FUENTE →
De Tumaco terminó en Harvard y al final de la tarde del martes pasado, esperaba su vuelo descalza, para volver a su vida de ministra en Bogotá.
Esta vez vino a la isla, invitada por la coalición que hacen la Cámara de Comercio y la Fundación Proarchipiélago para potencializar proyectos que den, al menos en alguna medida, alivio a los problemas de las islas.
En este caso, un proyecto que reúne y celebra los esfuerzos ya muy fructíferos de quienes trabajan en reciclaje y suma a esta cadena, el eslabón que significa la transformación a un producto de alto valor, que se comercialice o sirva de materia prima. Hay que decir que la mezcla de las personalidades de las dos directoras ejecutivas de estas entidades, hace que parezcamos, el ying y el yang de la gestión de proyectos.

EXTRACTO DE ORIGEN →
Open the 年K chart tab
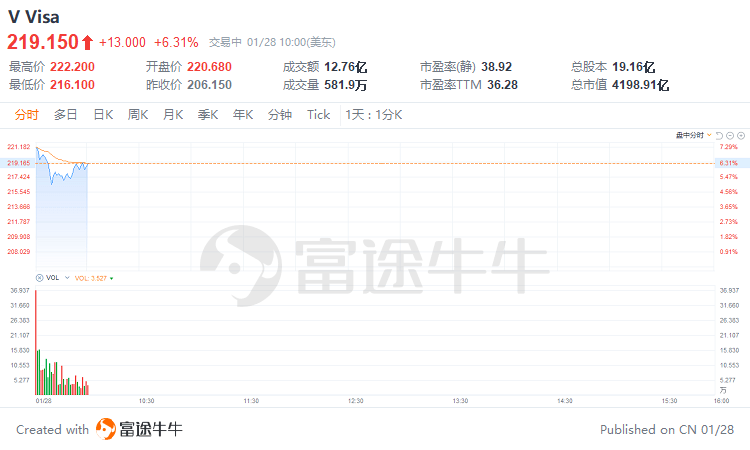This screenshot has width=750, height=450. 243,115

TAREA BREVE A → Según la fuente, ¿qué entidades forman la coalición que invitó a la ministra a la isla?
TAREA BREVE B → Traduce al inglés esta oración de la fuente: "De Tumaco terminó en Harvard y al final de la tarde del martes pasado, esperaba su vuelo descalza, para volver a su vida de ministra en Bogotá."
Las líneas no intervienen en esto.

RESULTADO A → La Cámara de Comercio y la Fundación Proarchipiélago.

RESULTADO B → From Tumaco she ended up at Harvard, and late in the afternoon last Tuesday she was waiting barefoot for her flight to return to her life as a minister in Bogotá.